Dans la foulée, il a rencontré le président Alassane Ouattara de la Côte d’Ivoire, un des doyens des présidents à la tête de nos états en Afrique de l’Ouest. Il a instruit ses services de manière discrète à travailler efficacement sur tout ce qui peut aider à la réouverture de ces frontières.

Il s’est refusé à faire le « Salamalec Bea », à se mettre à genoux en sachant que ce faisant, c’est tout le pays qu’il mettait à genoux.

Il adopte une posture qui met le Bénin dans une position d’état souverain à la recherche de la construction de son économie de manière durable. Il s’est refusé d’aller danser « le yo-yo » ou aller faire danser le « djou-djou » sous le prétexte de demander pardon, ce qui au grand jamais n’aiderait à construire les fibres économiques qui tiennent dans le temps.

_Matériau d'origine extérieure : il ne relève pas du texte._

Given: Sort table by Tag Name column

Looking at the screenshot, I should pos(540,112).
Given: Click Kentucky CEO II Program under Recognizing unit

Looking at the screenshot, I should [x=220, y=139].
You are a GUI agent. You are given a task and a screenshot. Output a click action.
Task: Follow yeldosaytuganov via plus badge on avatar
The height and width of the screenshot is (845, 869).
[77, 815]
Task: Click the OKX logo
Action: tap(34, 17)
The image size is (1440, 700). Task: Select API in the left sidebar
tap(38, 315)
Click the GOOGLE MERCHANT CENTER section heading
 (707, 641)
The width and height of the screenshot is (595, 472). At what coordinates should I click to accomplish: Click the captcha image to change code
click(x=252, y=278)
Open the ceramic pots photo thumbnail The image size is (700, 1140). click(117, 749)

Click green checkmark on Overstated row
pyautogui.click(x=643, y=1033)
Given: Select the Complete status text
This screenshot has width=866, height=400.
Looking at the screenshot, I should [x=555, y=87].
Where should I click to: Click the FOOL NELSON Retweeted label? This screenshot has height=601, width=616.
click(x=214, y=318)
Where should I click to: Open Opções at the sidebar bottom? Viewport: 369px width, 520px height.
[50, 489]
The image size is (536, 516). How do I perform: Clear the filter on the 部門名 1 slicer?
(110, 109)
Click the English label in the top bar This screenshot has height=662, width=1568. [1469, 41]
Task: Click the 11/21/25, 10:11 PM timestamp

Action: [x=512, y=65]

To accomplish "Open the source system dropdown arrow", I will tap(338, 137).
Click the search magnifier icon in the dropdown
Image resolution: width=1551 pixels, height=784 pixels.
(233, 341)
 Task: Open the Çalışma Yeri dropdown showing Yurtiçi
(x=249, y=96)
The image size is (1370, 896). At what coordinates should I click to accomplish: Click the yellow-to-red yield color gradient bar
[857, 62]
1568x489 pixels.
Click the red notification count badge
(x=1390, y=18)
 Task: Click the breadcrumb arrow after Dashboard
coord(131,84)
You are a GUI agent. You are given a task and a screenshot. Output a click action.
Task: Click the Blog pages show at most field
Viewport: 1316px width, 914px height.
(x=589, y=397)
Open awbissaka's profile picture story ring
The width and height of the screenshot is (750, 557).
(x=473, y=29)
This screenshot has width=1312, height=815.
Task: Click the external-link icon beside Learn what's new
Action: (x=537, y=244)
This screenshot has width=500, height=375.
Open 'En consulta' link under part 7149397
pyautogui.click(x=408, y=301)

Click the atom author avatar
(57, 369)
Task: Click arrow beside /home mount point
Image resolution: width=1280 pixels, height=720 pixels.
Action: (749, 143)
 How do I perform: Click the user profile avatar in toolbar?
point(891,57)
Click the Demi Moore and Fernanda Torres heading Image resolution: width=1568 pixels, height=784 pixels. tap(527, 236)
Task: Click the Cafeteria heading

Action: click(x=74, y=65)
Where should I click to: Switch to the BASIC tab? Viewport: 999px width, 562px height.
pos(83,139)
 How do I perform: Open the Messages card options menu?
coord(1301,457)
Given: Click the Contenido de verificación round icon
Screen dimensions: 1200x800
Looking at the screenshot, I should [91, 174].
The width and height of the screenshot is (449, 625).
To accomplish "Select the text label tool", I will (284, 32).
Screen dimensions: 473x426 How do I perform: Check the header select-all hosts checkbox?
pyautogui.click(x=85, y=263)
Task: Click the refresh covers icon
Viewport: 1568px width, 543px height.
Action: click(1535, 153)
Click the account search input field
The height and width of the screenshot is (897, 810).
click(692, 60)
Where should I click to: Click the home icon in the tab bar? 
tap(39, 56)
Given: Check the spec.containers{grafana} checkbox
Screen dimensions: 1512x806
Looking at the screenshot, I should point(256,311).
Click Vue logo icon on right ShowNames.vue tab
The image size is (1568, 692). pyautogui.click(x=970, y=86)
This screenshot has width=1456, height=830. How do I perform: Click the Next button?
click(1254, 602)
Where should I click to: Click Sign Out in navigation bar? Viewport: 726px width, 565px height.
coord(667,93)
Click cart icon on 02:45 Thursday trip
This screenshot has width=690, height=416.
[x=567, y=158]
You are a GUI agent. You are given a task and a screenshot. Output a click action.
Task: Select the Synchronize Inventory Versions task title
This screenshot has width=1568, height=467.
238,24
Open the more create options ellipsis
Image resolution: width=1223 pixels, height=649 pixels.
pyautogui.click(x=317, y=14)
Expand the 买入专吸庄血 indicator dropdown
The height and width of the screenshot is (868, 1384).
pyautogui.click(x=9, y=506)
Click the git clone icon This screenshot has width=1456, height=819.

Cependant, il fait entendre dignement la voix du Bénin et le président Buhari aurait d’ailleurs indiqué qu’il a pris note des doléances du Bénin et qu’il réexaminera la réouverture dans «un avenir proche». Le président a affirmé qu’il attend le retour d’un rapport de ses services.

Il est même prévu une rencontre Muhammadu Buhari – Patrice Talon – Mahamadou Issifou, en marge du sommet sous régional sur la sécurité, qui se tiendra à Ouagadougou le samedi 14 septembre 2019.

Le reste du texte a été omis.